[WHAT YOU HAVE TO DO]
An image-free, verbatim transcription of the records is the expected result.

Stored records
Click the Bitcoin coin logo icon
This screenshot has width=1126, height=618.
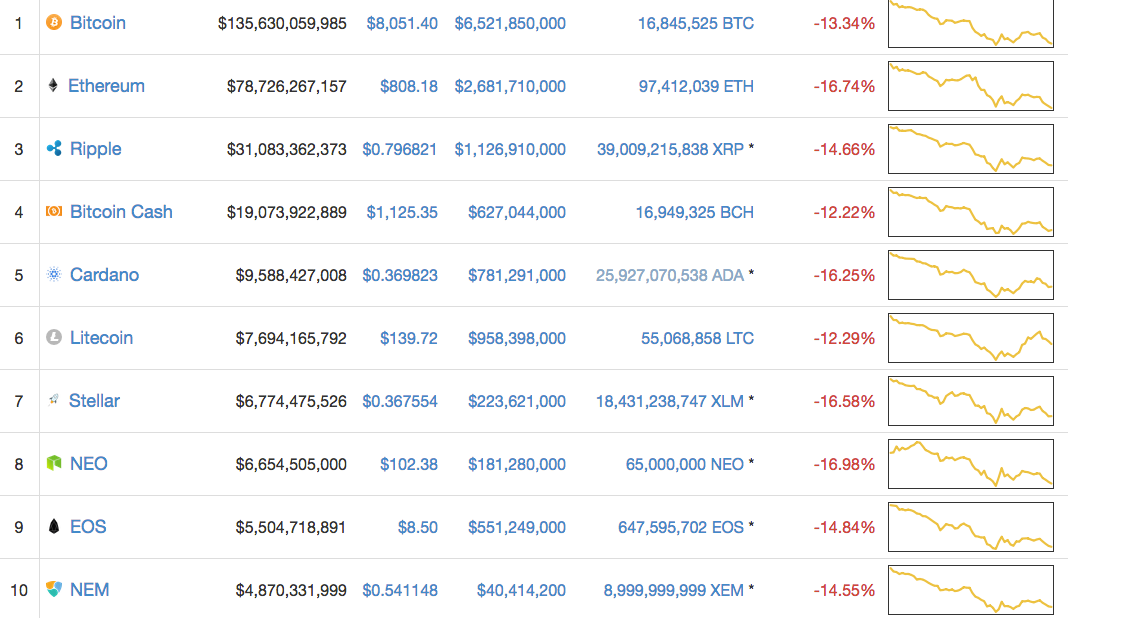click(x=54, y=22)
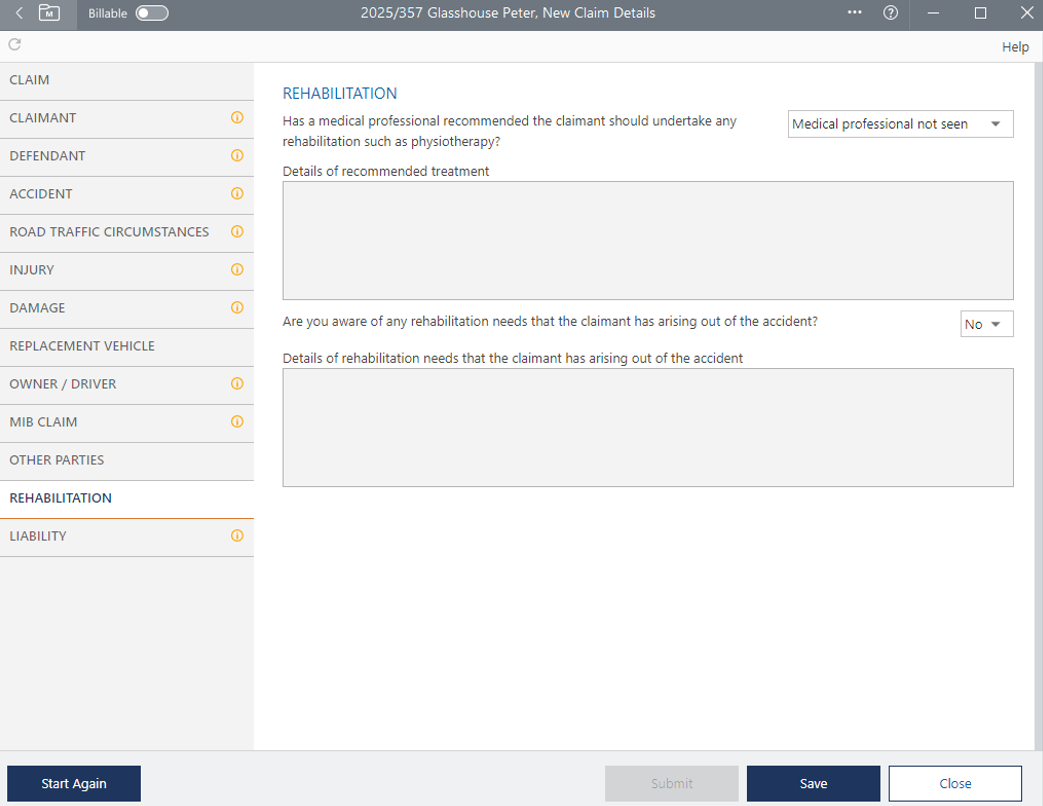Image resolution: width=1043 pixels, height=806 pixels.
Task: Go to the Other Parties section
Action: click(x=57, y=460)
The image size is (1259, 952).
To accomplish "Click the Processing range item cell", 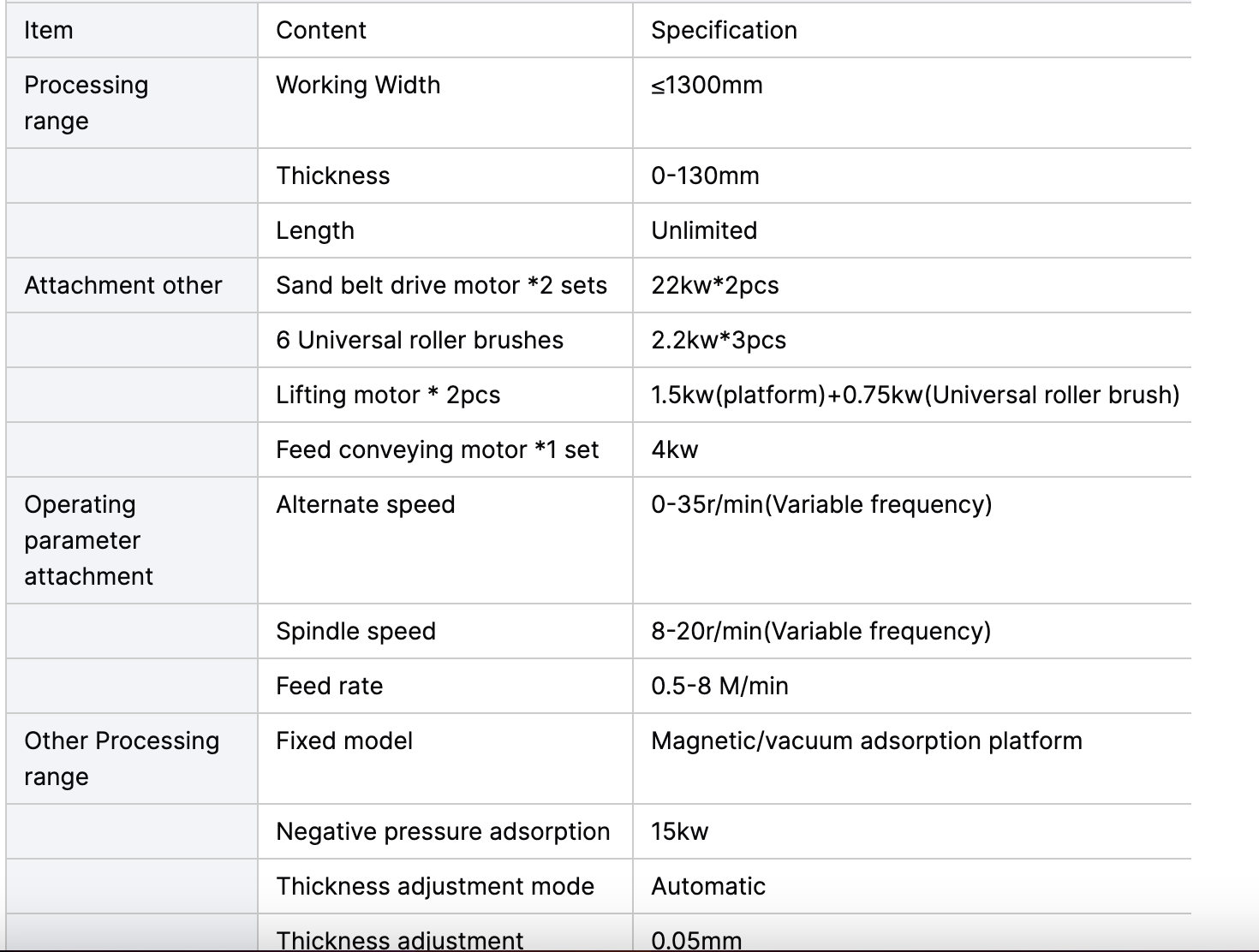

[EXERCISE OUTPUT]
Click the Bitcoin coin logo icon
This screenshot has width=1126, height=618.
click(x=54, y=22)
Image resolution: width=1043 pixels, height=806 pixels.
Task: Go to the Other Parties section
Action: click(x=57, y=460)
The image size is (1259, 952).
To accomplish "Click the Processing range item cell", 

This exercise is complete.